The Climate’s Always Changing
This has to be the climate denier myth of the year, and it’s especially popular among politicians. I know of more than one climate expert, who upon hearing it from someone, likes to say:
 “Really?? I had no idea!! All those courses, all that math! All that physics! No one ever said a thing about that! I should get my tuition back!”

Okay, there should have been a sarcasm tag in there somewhere, but I know you understood that.

But just look at Dan's graphs.  The first shows temperatures for our orb for the last couple thousand years.  That's freaky enough, the way the right side seems to be headed into orbit, but the second graph to me is even more scary, showing how even in the overall rise-and-fall pattern of one climate variable over more than ten thousands years, we are now experiencing something entirely new and quite disturbing.

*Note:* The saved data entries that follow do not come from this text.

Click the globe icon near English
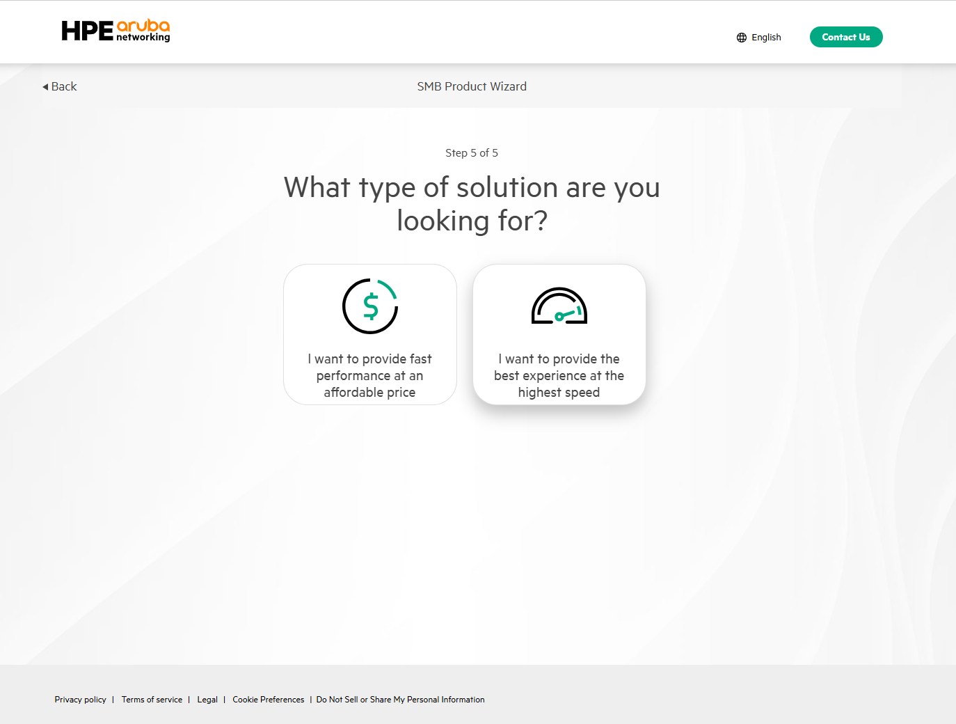The height and width of the screenshot is (724, 956). coord(741,37)
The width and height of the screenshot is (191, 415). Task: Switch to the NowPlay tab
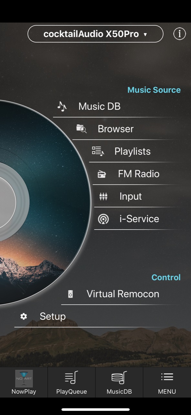coord(24,382)
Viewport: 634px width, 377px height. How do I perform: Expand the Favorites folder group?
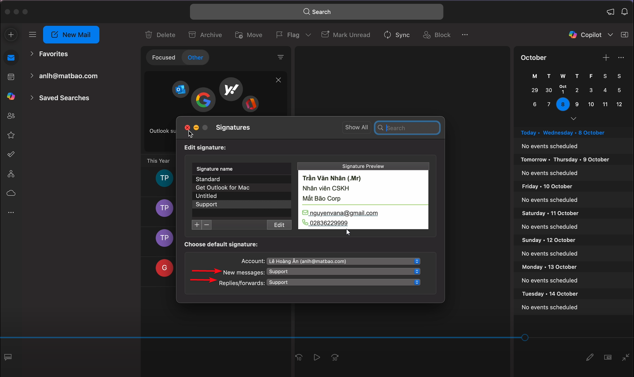click(x=32, y=54)
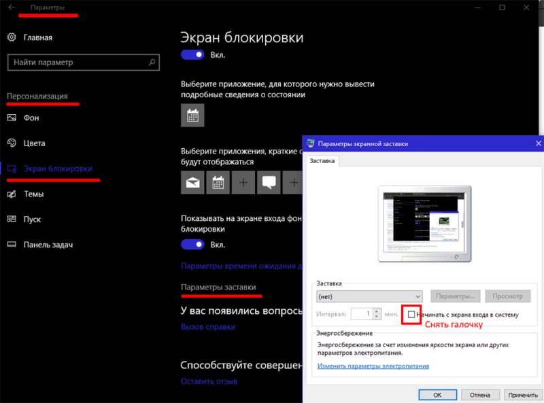Click the messaging quick status app icon
The image size is (544, 403).
(269, 182)
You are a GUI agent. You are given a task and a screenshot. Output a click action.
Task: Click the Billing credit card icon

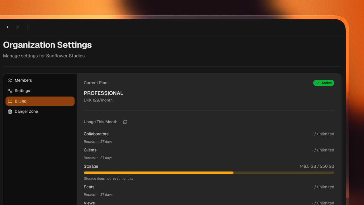pos(10,101)
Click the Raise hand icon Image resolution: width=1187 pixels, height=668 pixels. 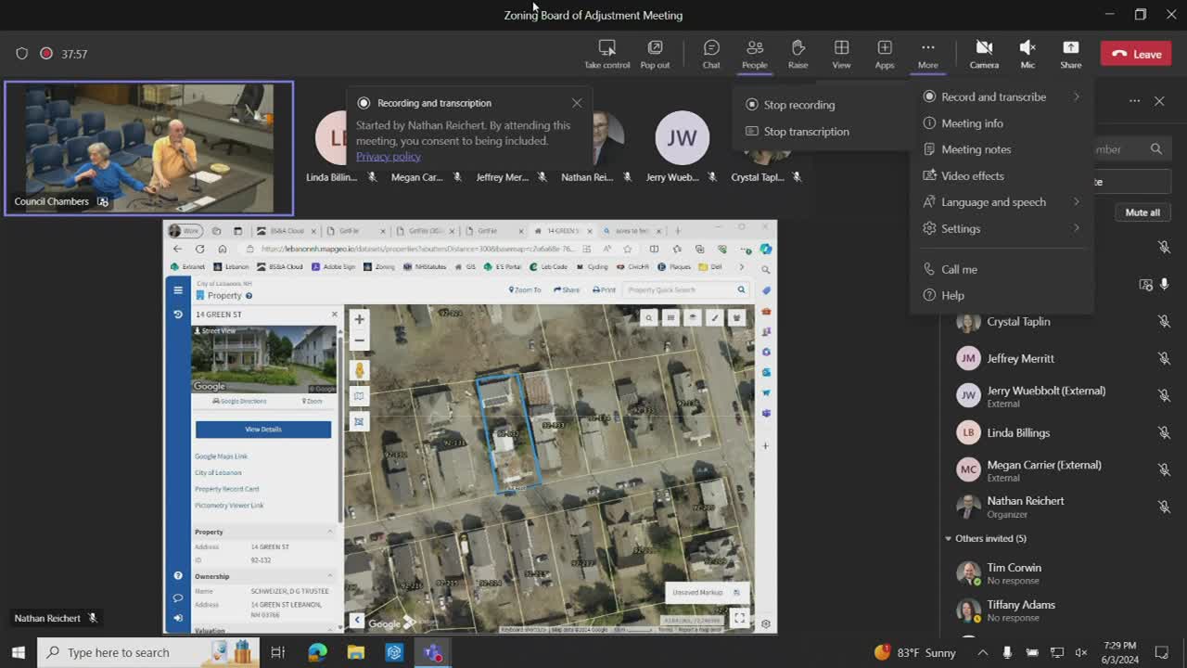coord(798,53)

That is giving you credit for respecting science and considering factual knowledge a matter of some importance.  We are not going to convert any mouth-breathers with this post.







And Dan's parting words

So, the short of it is this: The silly claims by politicians that the temperature record (by 4 separate groups in 3 different nations) is not trustworthy, or that climate change stopped in 1999 (and all the other crackpot ideas) don’t amount to a hill of beans. If you want to prove that we have nothing to worry about, then you need to prove that greenhouse gases don’t trap heat. Good luck with that because you’ll have to overturn a century of physics. 

And his footnote

Note: I wrote this for the many folks who hear this “climate is always changing” claim on cable news and from politicians. Don’t waste your time sending it to your uncle who thinks the chemtrails are real, and climate change is a commie plot, because it won’t work. When your are beyond accepting evidence based fact, there’s little that can be done. It’s just for those of you who have wondered what the real science looks like.